The following assessment uses health care to illustrate how TILMA dispute procedures may be invoked to challenge the policies, laws and programs upon which social services depend. Examples could have readily been chosen from other areas of policy and law, from environmental protection to local land use controls.

In order to address the various criticisms that have been levelled at the regime by groups such as the Sierra Legal Defence Fund and the Council of Canadians, it may be that Alberta and B.C. rethink their approach and broaden the scope of TILMA exceptions. However, this would still leave the essential de-regulatory architecture of TILMA intact and governments exposed to the resource demands and liabilities associated with TILMA’s private enforcement regime. It is important therefore to keep in mind that the policies and laws that may become fodder for TILMA dispute procedures are the lawful actions of provincial governments and public bodies taken in accordance with their mandates to serve the public interest.

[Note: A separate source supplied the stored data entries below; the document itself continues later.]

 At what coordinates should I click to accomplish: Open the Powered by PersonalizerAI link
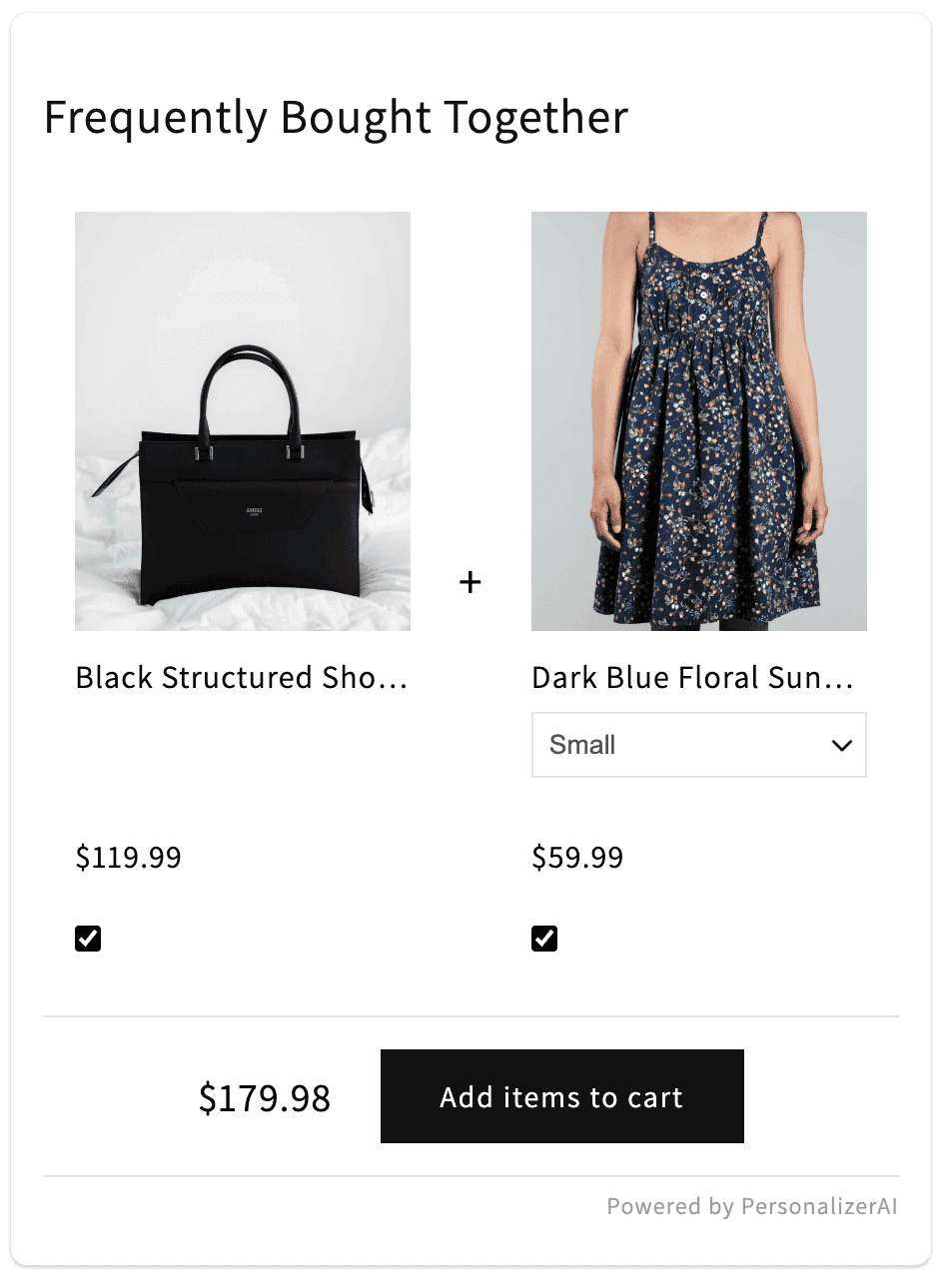click(751, 1206)
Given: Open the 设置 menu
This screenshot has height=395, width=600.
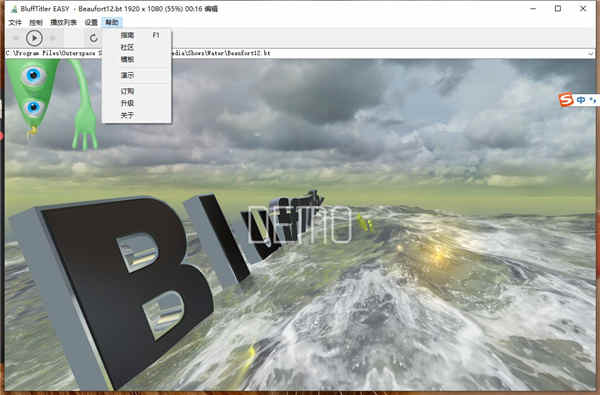Looking at the screenshot, I should click(x=91, y=22).
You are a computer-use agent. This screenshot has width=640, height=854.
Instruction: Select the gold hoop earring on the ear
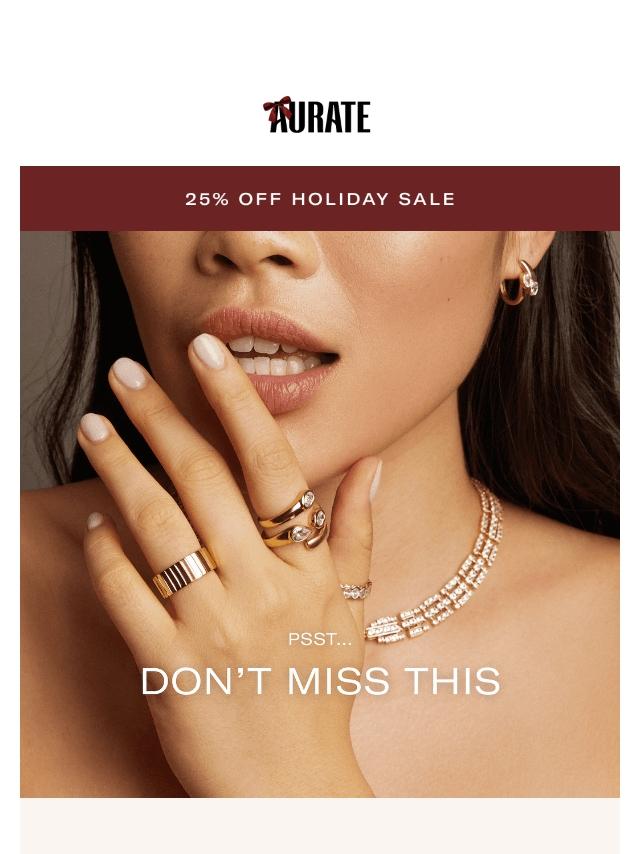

While TILMA is presented as necessary to remove barriers to interprovincial trade, investment and labour mobility, little if any evidence is presented that significant, let alone unwarranted, barriers to interprovincial commerce exist. To be sure, in a federal state, differences will exist among provincial policies and laws, but these reflect the political, economic and social priorities of those jurisdictions. It is certainly not apparent that such provincial differences represent more than an occasional nuisance for a minority of businesses and professionals who must be licensed or certified to conduct business and provide services in a province.

Moreover, as most Canadians will readily recognize, in Canada people are free to live, work and invest anywhere in the country. There are no customs stations along provincial borders and no tariffs on interprovincial trade. Moreover, interprovincial trade is a federal responsibility and provincial measures that interfere with trade are struck down by the courts.

Other provinces have now expressed interest in signing onto TILMA. Given the far-reaching implications of this scheme, it would be only prudent for them to engage in a full and public airing of the rationale for such an initiative, together with a detailed and thorough consideration of its costs and impacts.